__What you have to do__
Retype every record that follows, character for character.

(Items listed in a dataset)
::::::
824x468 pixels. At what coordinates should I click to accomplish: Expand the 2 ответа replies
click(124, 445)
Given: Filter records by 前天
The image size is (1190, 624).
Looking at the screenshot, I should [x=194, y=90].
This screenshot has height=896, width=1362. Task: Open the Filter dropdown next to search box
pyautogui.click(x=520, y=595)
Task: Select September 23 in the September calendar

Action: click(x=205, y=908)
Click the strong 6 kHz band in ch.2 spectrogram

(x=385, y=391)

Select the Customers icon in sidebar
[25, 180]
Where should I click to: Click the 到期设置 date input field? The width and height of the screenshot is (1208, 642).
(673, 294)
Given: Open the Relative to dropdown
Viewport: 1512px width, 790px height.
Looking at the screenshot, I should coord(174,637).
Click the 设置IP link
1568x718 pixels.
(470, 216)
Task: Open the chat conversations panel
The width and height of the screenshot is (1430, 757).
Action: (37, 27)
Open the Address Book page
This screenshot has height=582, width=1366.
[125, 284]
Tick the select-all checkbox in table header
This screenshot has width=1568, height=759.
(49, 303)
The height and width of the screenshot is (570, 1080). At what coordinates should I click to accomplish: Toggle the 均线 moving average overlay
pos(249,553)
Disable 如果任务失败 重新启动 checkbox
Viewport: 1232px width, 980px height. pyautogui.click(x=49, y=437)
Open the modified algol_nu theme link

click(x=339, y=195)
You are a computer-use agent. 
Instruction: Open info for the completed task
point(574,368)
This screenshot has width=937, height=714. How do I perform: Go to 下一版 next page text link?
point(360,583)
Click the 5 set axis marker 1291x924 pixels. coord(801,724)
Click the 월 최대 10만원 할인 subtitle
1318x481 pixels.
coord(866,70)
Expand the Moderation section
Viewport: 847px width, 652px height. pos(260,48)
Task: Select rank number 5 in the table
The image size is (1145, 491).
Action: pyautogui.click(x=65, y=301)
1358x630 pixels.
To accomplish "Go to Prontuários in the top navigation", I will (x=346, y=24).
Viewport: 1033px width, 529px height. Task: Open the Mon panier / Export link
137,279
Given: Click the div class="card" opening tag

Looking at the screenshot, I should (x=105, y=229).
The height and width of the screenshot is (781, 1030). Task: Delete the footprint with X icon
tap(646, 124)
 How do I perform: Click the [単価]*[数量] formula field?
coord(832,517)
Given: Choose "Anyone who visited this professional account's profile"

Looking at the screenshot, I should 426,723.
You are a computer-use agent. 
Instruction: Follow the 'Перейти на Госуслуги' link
::::::
__Your solution__
824x468 pixels. At what coordinates should I click to accomplish: Expand the 2 ответа replies
click(124, 445)
Given: Filter records by 前天
The image size is (1190, 624).
Looking at the screenshot, I should [x=194, y=90].
This screenshot has height=896, width=1362. Task: Open the Filter dropdown next to search box
pyautogui.click(x=520, y=595)
Task: Select September 23 in the September calendar

Action: click(x=205, y=908)
Click the strong 6 kHz band in ch.2 spectrogram

(x=385, y=391)

Select the Customers icon in sidebar
[25, 180]
Where should I click to: Click the 到期设置 date input field? The width and height of the screenshot is (1208, 642).
(673, 294)
Given: Open the Relative to dropdown
Viewport: 1512px width, 790px height.
Looking at the screenshot, I should coord(174,637).
Click the 设置IP link
1568x718 pixels.
(470, 216)
Task: Open the chat conversations panel
The width and height of the screenshot is (1430, 757).
Action: (37, 27)
Open the Address Book page
This screenshot has height=582, width=1366.
[125, 284]
Tick the select-all checkbox in table header
This screenshot has width=1568, height=759.
(49, 303)
The height and width of the screenshot is (570, 1080). At what coordinates should I click to accomplish: Toggle the 均线 moving average overlay
pos(249,553)
Disable 如果任务失败 重新启动 checkbox
Viewport: 1232px width, 980px height. pyautogui.click(x=49, y=437)
Open the modified algol_nu theme link

click(x=339, y=195)
You are a computer-use agent. 
Instruction: Open info for the completed task
point(574,368)
This screenshot has width=937, height=714. How do I perform: Go to 下一版 next page text link?
point(360,583)
Click the 5 set axis marker 1291x924 pixels. coord(801,724)
Click the 월 최대 10만원 할인 subtitle
1318x481 pixels.
coord(866,70)
Expand the Moderation section
Viewport: 847px width, 652px height. pos(260,48)
Task: Select rank number 5 in the table
The image size is (1145, 491).
Action: pyautogui.click(x=65, y=301)
1358x630 pixels.
To accomplish "Go to Prontuários in the top navigation", I will (x=346, y=24).
Viewport: 1033px width, 529px height. Task: Open the Mon panier / Export link
137,279
Given: Click the div class="card" opening tag

Looking at the screenshot, I should (x=105, y=229).
The height and width of the screenshot is (781, 1030). Task: Delete the footprint with X icon
tap(646, 124)
 How do I perform: Click the [単価]*[数量] formula field?
coord(832,517)
Given: Choose "Anyone who visited this professional account's profile"

Looking at the screenshot, I should 426,723.
You are a computer-use agent. 
Instruction: Follow the 'Перейти на Госуслуги' link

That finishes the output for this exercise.